Exercise goal:
Copy each of the following rows verbatim, keeping every line as it appears.

Rows from a collection:
######

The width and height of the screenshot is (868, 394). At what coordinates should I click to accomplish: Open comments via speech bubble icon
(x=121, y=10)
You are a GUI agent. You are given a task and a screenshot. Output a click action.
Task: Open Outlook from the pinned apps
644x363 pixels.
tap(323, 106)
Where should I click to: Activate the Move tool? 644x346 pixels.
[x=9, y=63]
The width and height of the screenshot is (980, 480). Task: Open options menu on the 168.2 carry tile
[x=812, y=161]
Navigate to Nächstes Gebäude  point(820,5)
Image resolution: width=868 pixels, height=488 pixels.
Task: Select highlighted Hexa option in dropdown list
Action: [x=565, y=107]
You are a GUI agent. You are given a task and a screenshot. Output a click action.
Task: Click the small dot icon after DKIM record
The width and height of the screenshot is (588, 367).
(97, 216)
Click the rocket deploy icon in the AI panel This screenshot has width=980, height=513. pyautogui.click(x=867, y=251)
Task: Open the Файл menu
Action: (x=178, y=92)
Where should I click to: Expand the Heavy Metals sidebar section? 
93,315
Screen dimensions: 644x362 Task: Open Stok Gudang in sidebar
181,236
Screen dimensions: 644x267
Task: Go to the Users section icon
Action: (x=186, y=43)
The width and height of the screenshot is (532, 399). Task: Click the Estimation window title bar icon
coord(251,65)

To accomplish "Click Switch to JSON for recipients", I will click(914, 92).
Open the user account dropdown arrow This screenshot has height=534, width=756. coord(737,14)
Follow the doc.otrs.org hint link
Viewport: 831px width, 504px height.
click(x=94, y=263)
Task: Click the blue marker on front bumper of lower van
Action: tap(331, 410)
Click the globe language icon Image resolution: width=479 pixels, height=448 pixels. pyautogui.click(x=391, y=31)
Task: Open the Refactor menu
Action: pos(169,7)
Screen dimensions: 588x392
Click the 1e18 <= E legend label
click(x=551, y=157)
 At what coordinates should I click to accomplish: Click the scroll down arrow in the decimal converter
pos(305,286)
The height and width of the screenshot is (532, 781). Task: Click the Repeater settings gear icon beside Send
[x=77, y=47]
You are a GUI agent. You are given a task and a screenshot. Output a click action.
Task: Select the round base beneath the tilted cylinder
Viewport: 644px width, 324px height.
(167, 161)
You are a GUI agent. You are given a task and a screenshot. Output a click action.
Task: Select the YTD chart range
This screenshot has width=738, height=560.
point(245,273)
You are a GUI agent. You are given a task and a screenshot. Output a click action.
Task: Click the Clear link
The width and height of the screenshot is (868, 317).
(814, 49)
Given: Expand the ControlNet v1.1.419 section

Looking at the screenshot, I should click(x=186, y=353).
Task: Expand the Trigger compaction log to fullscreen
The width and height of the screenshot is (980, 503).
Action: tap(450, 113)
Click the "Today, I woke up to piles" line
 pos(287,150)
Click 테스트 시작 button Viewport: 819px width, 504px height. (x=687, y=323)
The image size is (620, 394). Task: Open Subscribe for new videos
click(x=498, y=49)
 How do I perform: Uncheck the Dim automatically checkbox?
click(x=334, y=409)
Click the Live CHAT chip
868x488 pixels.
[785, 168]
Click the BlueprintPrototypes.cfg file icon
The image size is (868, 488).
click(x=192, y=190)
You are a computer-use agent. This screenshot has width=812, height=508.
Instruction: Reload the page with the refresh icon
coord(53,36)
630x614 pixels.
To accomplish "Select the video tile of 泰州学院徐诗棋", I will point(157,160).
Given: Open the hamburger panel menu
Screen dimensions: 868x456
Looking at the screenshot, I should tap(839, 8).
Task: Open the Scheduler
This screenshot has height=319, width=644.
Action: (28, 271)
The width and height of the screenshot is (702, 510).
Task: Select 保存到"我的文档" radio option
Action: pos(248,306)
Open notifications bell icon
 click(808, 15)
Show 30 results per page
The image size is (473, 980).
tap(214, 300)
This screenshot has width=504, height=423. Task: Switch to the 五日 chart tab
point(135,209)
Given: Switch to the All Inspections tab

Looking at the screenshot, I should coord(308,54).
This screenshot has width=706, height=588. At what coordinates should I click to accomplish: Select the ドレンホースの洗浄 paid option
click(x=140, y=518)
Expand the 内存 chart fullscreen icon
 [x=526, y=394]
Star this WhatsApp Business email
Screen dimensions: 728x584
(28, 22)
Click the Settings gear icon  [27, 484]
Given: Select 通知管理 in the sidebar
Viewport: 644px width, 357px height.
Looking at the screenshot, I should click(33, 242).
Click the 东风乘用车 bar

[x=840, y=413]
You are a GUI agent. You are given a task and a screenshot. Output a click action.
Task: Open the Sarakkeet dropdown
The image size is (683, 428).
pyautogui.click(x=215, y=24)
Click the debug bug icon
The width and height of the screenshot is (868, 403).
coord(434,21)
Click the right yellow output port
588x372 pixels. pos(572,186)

######

Output of the task:
The width and height of the screenshot is (868, 394). At what coordinates should I click to accomplish: Open comments via speech bubble icon
(x=121, y=10)
You are a GUI agent. You are given a task and a screenshot. Output a click action.
Task: Open Outlook from the pinned apps
644x363 pixels.
tap(323, 106)
Where should I click to: Activate the Move tool? 644x346 pixels.
[x=9, y=63]
The width and height of the screenshot is (980, 480). Task: Open options menu on the 168.2 carry tile
[x=812, y=161]
Navigate to Nächstes Gebäude  point(820,5)
Image resolution: width=868 pixels, height=488 pixels.
Task: Select highlighted Hexa option in dropdown list
Action: [x=565, y=107]
You are a GUI agent. You are given a task and a screenshot. Output a click action.
Task: Click the small dot icon after DKIM record
The width and height of the screenshot is (588, 367).
(97, 216)
Click the rocket deploy icon in the AI panel This screenshot has width=980, height=513. pyautogui.click(x=867, y=251)
Task: Open the Файл menu
Action: (x=178, y=92)
Where should I click to: Expand the Heavy Metals sidebar section? 
93,315
Screen dimensions: 644x362 Task: Open Stok Gudang in sidebar
181,236
Screen dimensions: 644x267
Task: Go to the Users section icon
Action: (x=186, y=43)
The width and height of the screenshot is (532, 399). Task: Click the Estimation window title bar icon
coord(251,65)

To accomplish "Click Switch to JSON for recipients", I will click(914, 92).
Open the user account dropdown arrow This screenshot has height=534, width=756. coord(737,14)
Follow the doc.otrs.org hint link
Viewport: 831px width, 504px height.
click(x=94, y=263)
Task: Click the blue marker on front bumper of lower van
Action: tap(331, 410)
Click the globe language icon Image resolution: width=479 pixels, height=448 pixels. pyautogui.click(x=391, y=31)
Task: Open the Refactor menu
Action: pos(169,7)
Screen dimensions: 588x392
Click the 1e18 <= E legend label
click(x=551, y=157)
 At what coordinates should I click to accomplish: Click the scroll down arrow in the decimal converter
pos(305,286)
The height and width of the screenshot is (532, 781). Task: Click the Repeater settings gear icon beside Send
[x=77, y=47]
You are a GUI agent. You are given a task and a screenshot. Output a click action.
Task: Select the round base beneath the tilted cylinder
Viewport: 644px width, 324px height.
(167, 161)
You are a GUI agent. You are given a task and a screenshot. Output a click action.
Task: Select the YTD chart range
This screenshot has width=738, height=560.
point(245,273)
You are a GUI agent. You are given a task and a screenshot. Output a click action.
Task: Click the Clear link
The width and height of the screenshot is (868, 317).
(814, 49)
Given: Expand the ControlNet v1.1.419 section

Looking at the screenshot, I should click(x=186, y=353).
Task: Expand the Trigger compaction log to fullscreen
The width and height of the screenshot is (980, 503).
Action: tap(450, 113)
Click the "Today, I woke up to piles" line
 pos(287,150)
Click 테스트 시작 button Viewport: 819px width, 504px height. (x=687, y=323)
The image size is (620, 394). Task: Open Subscribe for new videos
click(x=498, y=49)
 How do I perform: Uncheck the Dim automatically checkbox?
click(x=334, y=409)
Click the Live CHAT chip
868x488 pixels.
[785, 168]
Click the BlueprintPrototypes.cfg file icon
The image size is (868, 488).
click(x=192, y=190)
You are a computer-use agent. This screenshot has width=812, height=508.
Instruction: Reload the page with the refresh icon
coord(53,36)
630x614 pixels.
To accomplish "Select the video tile of 泰州学院徐诗棋", I will point(157,160).
Given: Open the hamburger panel menu
Screen dimensions: 868x456
Looking at the screenshot, I should tap(839, 8).
Task: Open the Scheduler
This screenshot has height=319, width=644.
Action: (28, 271)
The width and height of the screenshot is (702, 510).
Task: Select 保存到"我的文档" radio option
Action: pos(248,306)
Open notifications bell icon
 click(808, 15)
Show 30 results per page
The image size is (473, 980).
tap(214, 300)
This screenshot has width=504, height=423. Task: Switch to the 五日 chart tab
point(135,209)
Given: Switch to the All Inspections tab

Looking at the screenshot, I should coord(308,54).
This screenshot has width=706, height=588. At what coordinates should I click to accomplish: Select the ドレンホースの洗浄 paid option
click(x=140, y=518)
Expand the 内存 chart fullscreen icon
 [x=526, y=394]
Star this WhatsApp Business email
Screen dimensions: 728x584
(28, 22)
Click the Settings gear icon  [27, 484]
Given: Select 通知管理 in the sidebar
Viewport: 644px width, 357px height.
Looking at the screenshot, I should click(33, 242).
Click the 东风乘用车 bar

[x=840, y=413]
You are a GUI agent. You are given a task and a screenshot. Output a click action.
Task: Open the Sarakkeet dropdown
The image size is (683, 428).
pyautogui.click(x=215, y=24)
Click the debug bug icon
The width and height of the screenshot is (868, 403).
coord(434,21)
Click the right yellow output port
588x372 pixels. pos(572,186)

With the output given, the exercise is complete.